▶ **Description of the task**: Transcribe every record that appears below, exactly and in full.
◇ ◇ ◇ ◇ ◇ ◇ ◇
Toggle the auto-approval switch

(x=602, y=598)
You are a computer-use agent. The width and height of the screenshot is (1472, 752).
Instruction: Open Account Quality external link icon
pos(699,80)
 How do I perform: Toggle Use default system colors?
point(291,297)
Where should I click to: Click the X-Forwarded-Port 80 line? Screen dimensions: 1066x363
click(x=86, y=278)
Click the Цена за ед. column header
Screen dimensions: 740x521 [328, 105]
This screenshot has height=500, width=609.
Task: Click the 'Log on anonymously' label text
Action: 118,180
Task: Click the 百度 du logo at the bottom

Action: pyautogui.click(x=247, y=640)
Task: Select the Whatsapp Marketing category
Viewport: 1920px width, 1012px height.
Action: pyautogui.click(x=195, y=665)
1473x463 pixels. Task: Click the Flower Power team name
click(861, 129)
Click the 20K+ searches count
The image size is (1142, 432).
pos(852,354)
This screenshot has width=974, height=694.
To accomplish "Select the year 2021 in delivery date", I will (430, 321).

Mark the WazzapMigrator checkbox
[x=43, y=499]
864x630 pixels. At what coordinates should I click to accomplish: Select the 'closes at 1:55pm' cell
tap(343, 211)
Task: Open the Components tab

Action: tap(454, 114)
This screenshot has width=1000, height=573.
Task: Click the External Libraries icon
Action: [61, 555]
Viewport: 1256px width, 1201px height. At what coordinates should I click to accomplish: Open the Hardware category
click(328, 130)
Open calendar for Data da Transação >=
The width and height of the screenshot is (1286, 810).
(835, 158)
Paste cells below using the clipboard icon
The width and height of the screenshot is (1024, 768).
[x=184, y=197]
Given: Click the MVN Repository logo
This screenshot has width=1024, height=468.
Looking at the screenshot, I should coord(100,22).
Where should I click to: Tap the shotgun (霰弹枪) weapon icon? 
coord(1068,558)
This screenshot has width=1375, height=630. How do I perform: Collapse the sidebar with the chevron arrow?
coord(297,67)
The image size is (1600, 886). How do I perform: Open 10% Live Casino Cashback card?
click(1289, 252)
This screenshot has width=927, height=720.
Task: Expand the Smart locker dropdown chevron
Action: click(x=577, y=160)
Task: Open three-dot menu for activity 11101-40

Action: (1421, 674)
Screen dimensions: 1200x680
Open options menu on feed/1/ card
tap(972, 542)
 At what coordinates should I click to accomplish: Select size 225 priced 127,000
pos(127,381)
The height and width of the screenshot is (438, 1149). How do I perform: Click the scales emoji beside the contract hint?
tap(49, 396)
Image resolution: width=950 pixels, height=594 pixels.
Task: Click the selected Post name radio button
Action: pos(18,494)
◇ ◇ ◇ ◇ ◇ ◇ ◇
▶ **Answer space**:
Toggle the auto-approval switch

(x=602, y=598)
You are a computer-use agent. The width and height of the screenshot is (1472, 752).
Instruction: Open Account Quality external link icon
pos(699,80)
 How do I perform: Toggle Use default system colors?
point(291,297)
Where should I click to: Click the X-Forwarded-Port 80 line? Screen dimensions: 1066x363
click(x=86, y=278)
Click the Цена за ед. column header
Screen dimensions: 740x521 [328, 105]
This screenshot has height=500, width=609.
Task: Click the 'Log on anonymously' label text
Action: 118,180
Task: Click the 百度 du logo at the bottom

Action: pyautogui.click(x=247, y=640)
Task: Select the Whatsapp Marketing category
Viewport: 1920px width, 1012px height.
Action: pyautogui.click(x=195, y=665)
1473x463 pixels. Task: Click the Flower Power team name
click(861, 129)
Click the 20K+ searches count
The image size is (1142, 432).
pos(852,354)
This screenshot has width=974, height=694.
To accomplish "Select the year 2021 in delivery date", I will (430, 321).

Mark the WazzapMigrator checkbox
[x=43, y=499]
864x630 pixels. At what coordinates should I click to accomplish: Select the 'closes at 1:55pm' cell
tap(343, 211)
Task: Open the Components tab

Action: tap(454, 114)
This screenshot has width=1000, height=573.
Task: Click the External Libraries icon
Action: [61, 555]
Viewport: 1256px width, 1201px height. At what coordinates should I click to accomplish: Open the Hardware category
click(328, 130)
Open calendar for Data da Transação >=
The width and height of the screenshot is (1286, 810).
(835, 158)
Paste cells below using the clipboard icon
The width and height of the screenshot is (1024, 768).
[x=184, y=197]
Given: Click the MVN Repository logo
This screenshot has width=1024, height=468.
Looking at the screenshot, I should coord(100,22).
Where should I click to: Tap the shotgun (霰弹枪) weapon icon? 
coord(1068,558)
This screenshot has width=1375, height=630. How do I perform: Collapse the sidebar with the chevron arrow?
coord(297,67)
The image size is (1600, 886). How do I perform: Open 10% Live Casino Cashback card?
click(1289, 252)
This screenshot has width=927, height=720.
Task: Expand the Smart locker dropdown chevron
Action: click(x=577, y=160)
Task: Open three-dot menu for activity 11101-40

Action: (1421, 674)
Screen dimensions: 1200x680
Open options menu on feed/1/ card
tap(972, 542)
 At what coordinates should I click to accomplish: Select size 225 priced 127,000
pos(127,381)
The height and width of the screenshot is (438, 1149). How do I perform: Click the scales emoji beside the contract hint?
tap(49, 396)
Image resolution: width=950 pixels, height=594 pixels.
Task: Click the selected Post name radio button
Action: pos(18,494)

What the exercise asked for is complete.